Extract each of the entries below and copy out every line without changing a single character.
— begin STORED RECORDS —
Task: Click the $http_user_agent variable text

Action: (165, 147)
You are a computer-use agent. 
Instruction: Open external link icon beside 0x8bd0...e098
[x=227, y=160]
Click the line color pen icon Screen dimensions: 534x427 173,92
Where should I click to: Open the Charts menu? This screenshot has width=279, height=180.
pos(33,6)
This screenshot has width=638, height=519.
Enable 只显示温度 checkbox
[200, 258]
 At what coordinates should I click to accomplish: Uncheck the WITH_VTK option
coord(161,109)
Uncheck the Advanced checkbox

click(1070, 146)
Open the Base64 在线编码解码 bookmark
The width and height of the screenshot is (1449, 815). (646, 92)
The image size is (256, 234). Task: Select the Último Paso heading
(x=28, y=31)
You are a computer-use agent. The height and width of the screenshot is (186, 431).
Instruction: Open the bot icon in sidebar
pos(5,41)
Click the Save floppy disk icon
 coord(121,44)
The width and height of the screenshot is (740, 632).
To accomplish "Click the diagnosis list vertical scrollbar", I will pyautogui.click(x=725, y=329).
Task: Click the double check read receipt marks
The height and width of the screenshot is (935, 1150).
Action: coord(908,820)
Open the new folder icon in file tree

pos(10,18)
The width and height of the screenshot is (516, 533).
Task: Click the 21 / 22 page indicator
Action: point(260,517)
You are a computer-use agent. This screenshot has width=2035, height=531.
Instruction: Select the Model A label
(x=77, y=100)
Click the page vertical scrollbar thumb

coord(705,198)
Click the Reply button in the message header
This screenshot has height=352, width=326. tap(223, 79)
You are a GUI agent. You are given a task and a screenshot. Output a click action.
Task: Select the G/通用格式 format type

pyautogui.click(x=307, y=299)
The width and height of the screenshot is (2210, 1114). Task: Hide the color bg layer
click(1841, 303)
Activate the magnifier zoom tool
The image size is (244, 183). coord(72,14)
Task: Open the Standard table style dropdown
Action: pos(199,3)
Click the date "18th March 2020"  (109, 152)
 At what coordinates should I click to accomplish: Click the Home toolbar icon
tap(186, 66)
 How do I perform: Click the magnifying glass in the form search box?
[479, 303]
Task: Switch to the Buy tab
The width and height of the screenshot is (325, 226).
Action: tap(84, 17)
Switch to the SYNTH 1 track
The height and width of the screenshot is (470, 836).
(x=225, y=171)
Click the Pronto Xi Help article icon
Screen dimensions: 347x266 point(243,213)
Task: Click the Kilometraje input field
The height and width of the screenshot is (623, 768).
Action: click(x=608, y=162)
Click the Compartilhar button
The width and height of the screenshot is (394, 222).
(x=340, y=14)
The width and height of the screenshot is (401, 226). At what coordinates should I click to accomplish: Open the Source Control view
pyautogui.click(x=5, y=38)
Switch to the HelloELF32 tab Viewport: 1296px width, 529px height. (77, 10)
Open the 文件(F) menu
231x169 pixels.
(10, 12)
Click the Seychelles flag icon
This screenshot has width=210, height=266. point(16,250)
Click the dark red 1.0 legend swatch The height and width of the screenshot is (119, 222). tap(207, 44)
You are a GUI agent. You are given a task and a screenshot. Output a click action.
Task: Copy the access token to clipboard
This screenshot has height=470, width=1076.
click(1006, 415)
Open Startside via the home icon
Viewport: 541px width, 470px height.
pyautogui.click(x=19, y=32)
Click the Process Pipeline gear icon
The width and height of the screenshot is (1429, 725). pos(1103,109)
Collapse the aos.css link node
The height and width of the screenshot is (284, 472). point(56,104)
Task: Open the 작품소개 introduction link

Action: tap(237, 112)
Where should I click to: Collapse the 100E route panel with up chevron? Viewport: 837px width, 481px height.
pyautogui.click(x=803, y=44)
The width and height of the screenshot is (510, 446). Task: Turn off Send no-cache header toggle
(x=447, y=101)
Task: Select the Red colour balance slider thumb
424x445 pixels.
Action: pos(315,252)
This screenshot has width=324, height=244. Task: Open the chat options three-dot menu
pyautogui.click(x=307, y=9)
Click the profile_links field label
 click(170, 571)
— end STORED RECORDS —
:: COMPLETE ANSWER ::
Task: Click the $http_user_agent variable text

Action: (165, 147)
You are a computer-use agent. 
Instruction: Open external link icon beside 0x8bd0...e098
[x=227, y=160]
Click the line color pen icon Screen dimensions: 534x427 173,92
Where should I click to: Open the Charts menu? This screenshot has width=279, height=180.
pos(33,6)
This screenshot has width=638, height=519.
Enable 只显示温度 checkbox
[200, 258]
 At what coordinates should I click to accomplish: Uncheck the WITH_VTK option
coord(161,109)
Uncheck the Advanced checkbox

click(1070, 146)
Open the Base64 在线编码解码 bookmark
The width and height of the screenshot is (1449, 815). (646, 92)
The image size is (256, 234). Task: Select the Último Paso heading
(x=28, y=31)
You are a computer-use agent. The height and width of the screenshot is (186, 431).
Instruction: Open the bot icon in sidebar
pos(5,41)
Click the Save floppy disk icon
 coord(121,44)
The width and height of the screenshot is (740, 632).
To accomplish "Click the diagnosis list vertical scrollbar", I will pyautogui.click(x=725, y=329).
Task: Click the double check read receipt marks
The height and width of the screenshot is (935, 1150).
Action: coord(908,820)
Open the new folder icon in file tree

pos(10,18)
The width and height of the screenshot is (516, 533).
Task: Click the 21 / 22 page indicator
Action: point(260,517)
You are a computer-use agent. This screenshot has width=2035, height=531.
Instruction: Select the Model A label
(x=77, y=100)
Click the page vertical scrollbar thumb

coord(705,198)
Click the Reply button in the message header
This screenshot has height=352, width=326. tap(223, 79)
You are a GUI agent. You are given a task and a screenshot. Output a click action.
Task: Select the G/通用格式 format type

pyautogui.click(x=307, y=299)
The width and height of the screenshot is (2210, 1114). Task: Hide the color bg layer
click(1841, 303)
Activate the magnifier zoom tool
The image size is (244, 183). coord(72,14)
Task: Open the Standard table style dropdown
Action: pos(199,3)
Click the date "18th March 2020"  (109, 152)
 At what coordinates should I click to accomplish: Click the Home toolbar icon
tap(186, 66)
 How do I perform: Click the magnifying glass in the form search box?
[479, 303]
Task: Switch to the Buy tab
The width and height of the screenshot is (325, 226).
Action: tap(84, 17)
Switch to the SYNTH 1 track
The height and width of the screenshot is (470, 836).
(x=225, y=171)
Click the Pronto Xi Help article icon
Screen dimensions: 347x266 point(243,213)
Task: Click the Kilometraje input field
The height and width of the screenshot is (623, 768).
Action: click(x=608, y=162)
Click the Compartilhar button
The width and height of the screenshot is (394, 222).
(x=340, y=14)
The width and height of the screenshot is (401, 226). At what coordinates should I click to accomplish: Open the Source Control view
pyautogui.click(x=5, y=38)
Switch to the HelloELF32 tab Viewport: 1296px width, 529px height. (77, 10)
Open the 文件(F) menu
231x169 pixels.
(10, 12)
Click the Seychelles flag icon
This screenshot has width=210, height=266. point(16,250)
Click the dark red 1.0 legend swatch The height and width of the screenshot is (119, 222). tap(207, 44)
You are a GUI agent. You are given a task and a screenshot. Output a click action.
Task: Copy the access token to clipboard
This screenshot has height=470, width=1076.
click(1006, 415)
Open Startside via the home icon
Viewport: 541px width, 470px height.
pyautogui.click(x=19, y=32)
Click the Process Pipeline gear icon
The width and height of the screenshot is (1429, 725). pos(1103,109)
Collapse the aos.css link node
The height and width of the screenshot is (284, 472). point(56,104)
Task: Open the 작품소개 introduction link

Action: tap(237, 112)
Where should I click to: Collapse the 100E route panel with up chevron? Viewport: 837px width, 481px height.
pyautogui.click(x=803, y=44)
The width and height of the screenshot is (510, 446). Task: Turn off Send no-cache header toggle
(x=447, y=101)
Task: Select the Red colour balance slider thumb
424x445 pixels.
Action: pos(315,252)
This screenshot has width=324, height=244. Task: Open the chat options three-dot menu
pyautogui.click(x=307, y=9)
Click the profile_links field label
 click(170, 571)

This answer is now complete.